Outage in Sao Paulo Region (MH1)
Incident Report for Maxihost
Postmortem

MH1 Outage

On 9:13 PM UTC, May 20, 2021, our operations team identified a major outage at MH1, affecting one of the floors in the site. One of three locations that Maxihost operates in the region, MH1 is located in São Paulo. As soon as we identified the issue, we posted an incident on the status page and updated it every 30 minutes. 

What we discovered was that the local power distribution company (ENEL) had planned to conduct maintenance on the electrical distribution network from 2:00 PM UTC, May 20, to 9:00 PM UTC, May 20. Effectively the maintenance by ENEL lasted from 3:00 PM UTC to 10:00 PM UTC. By 1:00 PM UTC, our electrical team had manually started a power generator to handle the Datacenter workload. The power generator supported the Datacenter load until 8:30 PM UTC, when we expected a second generator to automatically come online. Unfortunately, this didn't take place. 

A system of four redundant UPS battery units handled the Datacenter's workload until they were completely drained. In the meantime, the electrical team on-site was attempting to bring the second generator up manually. When the UPS units were used up, that generator was not yet operational, and the result was the outage.

Service reliability is a top priority for Maxihost and we understand how critical our services are to your company. MH1 has been in operation since 2016 and has an uptime track record of over 99.99%. Tests on electrical systems are made regularly by our on-site teams and contracted vendors. We are deeply sorry for this outage, and will make every effort to prevent it from ever happening again.

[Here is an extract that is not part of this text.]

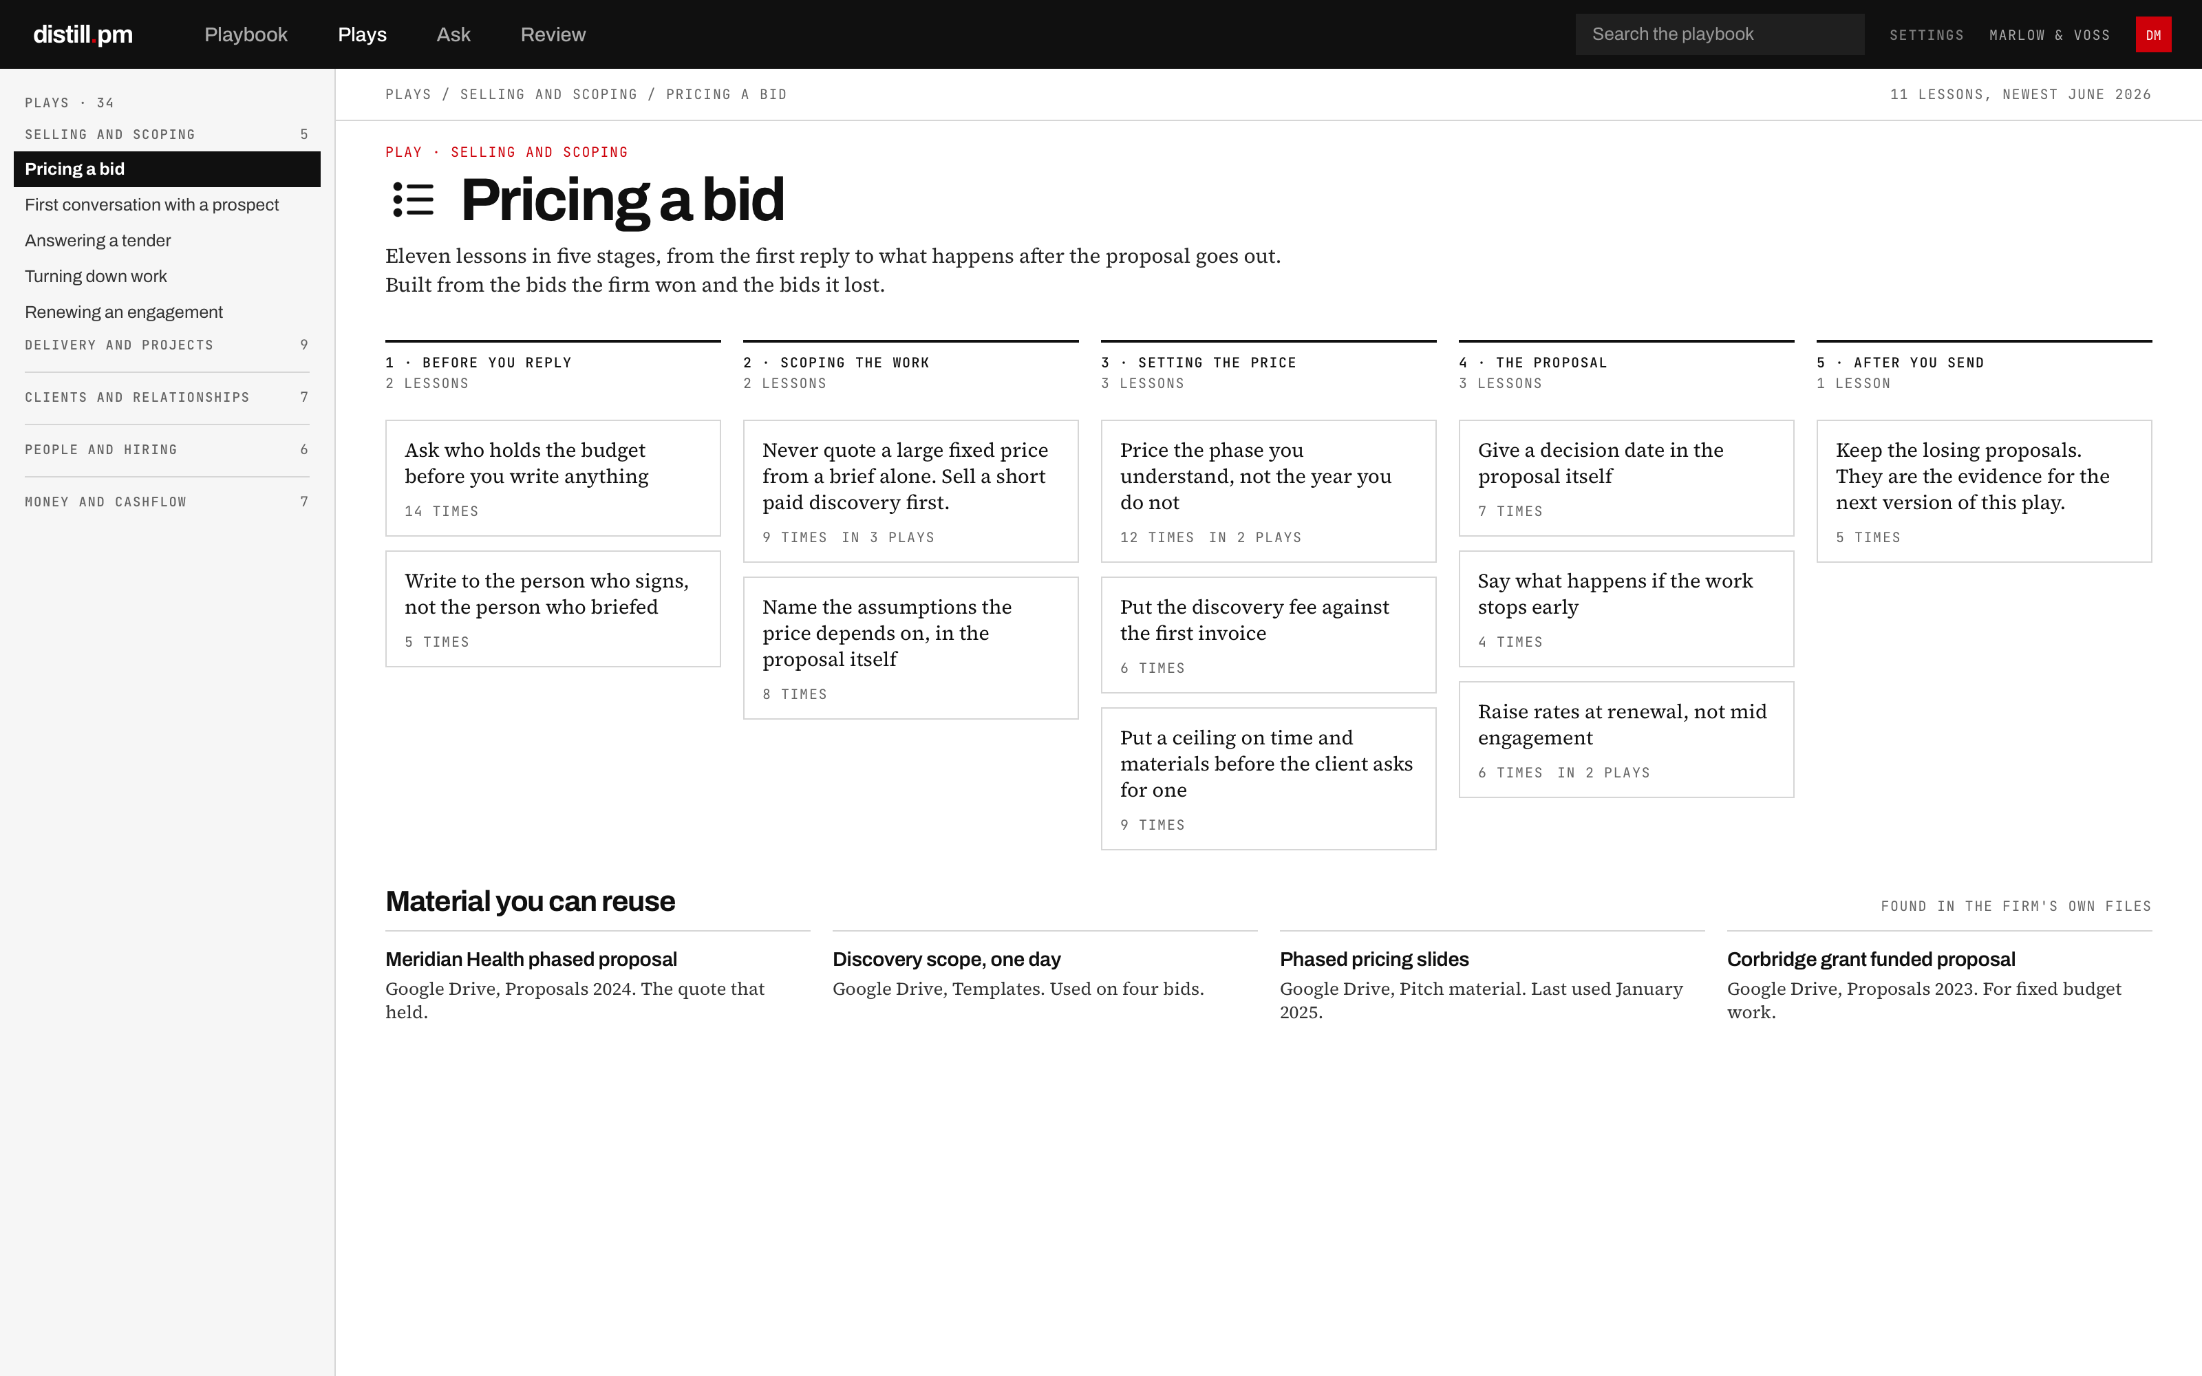Expand the Money and Cashflow section
Screen dimensions: 2202x1376
(x=167, y=502)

At present, our electrical engineers are combing through all our logs and will work closely with our vendors over the next few weeks to implement effective measures to identify and resolve the root cause. One of the measures that is being put in place right now is to set our generators to work in parallel so that, in the event of extended downtime from the power distribution company, we can avoid switching between generators.

As the CEO of Maxihost, I accept full responsibility for this failure. We are all keenly aware of the impact of this type of outage on our customers and I'm really sorry to have failed you. If you have any questions, or if we can help in any way, reach out to our support team, which has been addressing each report individually.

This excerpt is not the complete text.